OXNARD, Calif. -- DeMarco Murray is pragmatic about his plight.
Yes, he ranks second among the 29 running backs selected in the 2011 draft with 2,681 yards, and he's second in receptions (113) and yards (780).
And yes, he's coming off the best season of his NFL career, with 1,121 yards, a 5.2 average per carry and 10 touchdowns.
But the Dallas Cowboys aren't interested in signing him to a long-term deal right now. Actually, it's near the bottom of their priority list.
The Cowboys want to see if Murray can play 16 games for the first time in his NFL career. At 26, they want to see if he maintains the speed to accelerate through the hole, because the number of running backs whose effectiveness diminishes the closer they move to 30 is vast.
Some of the Cowboys' reluctance to do a long-term deal with Murray has to do with position.
Running backs just aren't considered valuable commodities in today's NFL. Only four have been selected in the first round of the draft the past three years -- and none is considered a star.
This is a passing league, and most teams rely on a two-man tandem to run the ball, in part because the game is so physically demanding.
Not a single player averaged 20 carries a game last season. Philadelphia's LeSean McCoy led the NFL with 314 carries, a 19.6 average.
Just 10 seasons ago, the New York Jets' Curtis Martin averaged a league-high 23.2 carries per game and 10 players averaged more than 20 carries.
"I'm not worried about my contract or running the ball," Murray said after a recent practice. "What good would it do? I don't worry about stuff I can't control.
"I've always been like that.
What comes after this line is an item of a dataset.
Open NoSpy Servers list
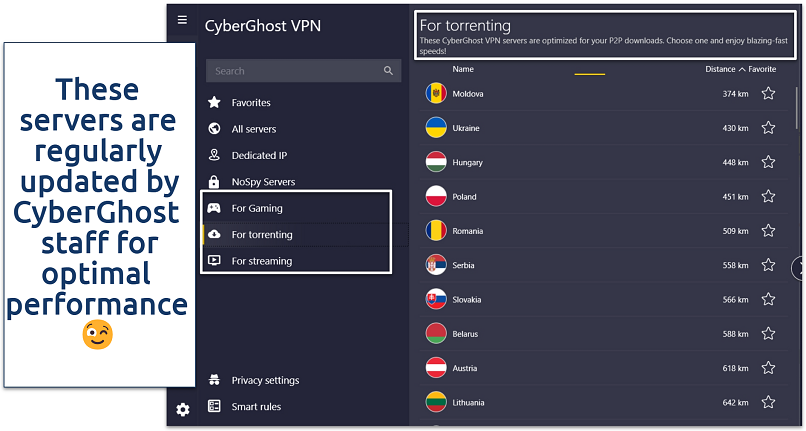This screenshot has width=806, height=431. click(x=263, y=182)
I can control how well I run the ball and how well I prepare for my opportunities."
Everything is in place for Murray to have the best season of his career.
The offensive line, fortified by three first-round picks in the past four seasons, is the best it has been in years. As long as Tony Romo is healthy, the Cowboys will have one of the best passing games in the NFL with receiver Dez Bryant and tight end Jason Witten.
And coach Jason Garrett and play-caller Scott Linehan have promised to commit to the running game. We've heard that before, but this time they claim to mean it.
"We believe in being a physical football team. I feel like for the first time in a little while we have a chance to be that," Garrett said. "We've drafted good players on offensive line. Controlling the game and controlling the line of scrimmage is what's won in football for a long, long time."
That doesn't mean Murray is going average 20 carries, but what it does mean is the Cowboys will be more persistent when it doesn't work, especially early in a game.
Murray's understanding of the offense, the blocking scheme and defenses is why he says he's ready to perform at a high level this season.
"I'm better in every way than my rookie year," he said, "but I've really gotten better at understanding defensive fronts and how to attack them.
"Skip Peete was a really good running backs coach, but Gary Brown has taught me a lot. I knew about under and over fronts, but now I know all of them. I know how we should block it and where the defense should come from."
Brown said the idea was to make Murray's recognition of fronts so good he doesn't even have to think about it -- no different than asking him to recite multiplication tables.
So they meet every morning during the season and at offseason minicamps and during OTAs to study videotape.
Brown puts a defensive front on the computer, they dissect it and figure out what Murray's read is when the Cowboys run a certain play. Then they discuss where the defense should be strong and weak if blocked perfectly. Then they go over each lineman's blocking assignment.
Then it's on to the next play.
"It has to be second nature for him," Brown said. "We want him reacting, not thinking. He's done a great job of learning and understanding the system, and that's why he's able to do what he does."
The result is a confident player who understands that some team is going to pay him at the end of the season whether it's Dallas or not.